Popular discourse around “AI” has recently particularly focused on the issue of ethics in the algorithm. Examples include the issue of discrimination (maybe when deciding whether to give someone credit or select the insurance premium), or when making split-second decisions around whether a self-driving vehicle should dodge an oncoming car by veering into a pedestrian.
My suspicion is that many of these issues are already in algorithms that we use every day, but that we don’t call “artificially intelligent”.
First, I’ll briefly consider the issue of discrimination; to reiterate the general consensus that it isn’t the algorithm that’s bias, but rather the data that it learns from. A recent example was that ethnic minorities pay a ‘penalty’for their car insurance. I briefly looked at the analysis, and I suspect (but haven’t tested) that the difference may be due to the region where different demographics live. Minority ethnic groups are more likely to live in cities, where there is more vehicle crime, hence the apparent ‘ethnic penalty’.

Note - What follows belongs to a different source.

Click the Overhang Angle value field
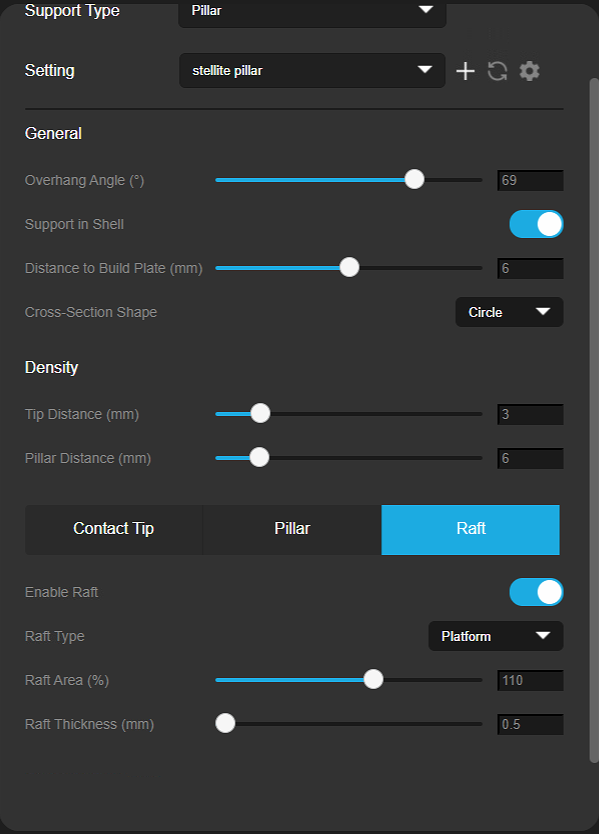The width and height of the screenshot is (599, 834). coord(530,180)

What do we do about this? Without looking into what latent variables explain the difference one might simply correct for the difference by adjusting the premium to ensure that the sensitive variable (race) is no longer correlated with price. However this ends up with new biases (potentially associated with variables that are unrecorded by the researcher/company). Personally I also worry that current attempts to correct biases, e.g. in recruitment could unwittingly discriminate against subpopulations that we aren’t measuring or detecting.
Second, life-and-death decisions are already being taken ‘automatically’ by algorithms. I was recently emailed by someone asking for examples of “near-term, real-life situations where AI will have to make unsupervised ethical choices…for the developing world.” Already in clinic machines are providing decision support assistance to doctors and consultants when diagnosing or prescribing treatment.

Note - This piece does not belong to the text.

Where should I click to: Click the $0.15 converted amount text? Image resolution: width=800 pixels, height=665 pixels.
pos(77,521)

A very simple example from a developing country, can be found on the nutrition unit of Mulago Hospital, Uganda. There mothers arriving with malnourished children and the children are assessed for treatment. This can be as simple as measuring their middle-upper-arm circumference (MUAC) and comparing it to a given threshold to decide whether the child has Severe Acute Malnutrition (SAM) and thus will receive treatment. The nutritionists on the ward will also take into account other aspects of the child’s health (HIV, oedema, etc), but, in effect we are already following an algorithm.

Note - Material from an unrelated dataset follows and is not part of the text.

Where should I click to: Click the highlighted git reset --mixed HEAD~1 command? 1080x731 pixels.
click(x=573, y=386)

These algorithms have been developed through scientific observational studies, investigating the outcomes of children with different MUAC.
How is machine AI different? Foremost is the opacity in the decision making. In principle the process is similar – the machine has observed lots of training examples, and has to make a decision about whether a child needs treatment. Unlike the human-implemented case, the exact reasons for a decision may be unclear.
For the last few years there has been considerable debate about the importance of interpretability, and concerns around the fragility of deep learning (in particular with respect to Adversarial Examples and the apparent sensitivity of the networks to changes in the source distribution. Arguably it is unclear, from the practitioners point of view, why a given threshold is used even in the human-algorithm case.
In summary, we are already letting algorithms make life-or-death decisions, potentially without fulling understanding the rationale behind a threshold. The process at the moment is simple, as the dimensionality of the data increases the reasoning becomes increasingly opaque, and maybe it is this that raises concern around AI making such decisions?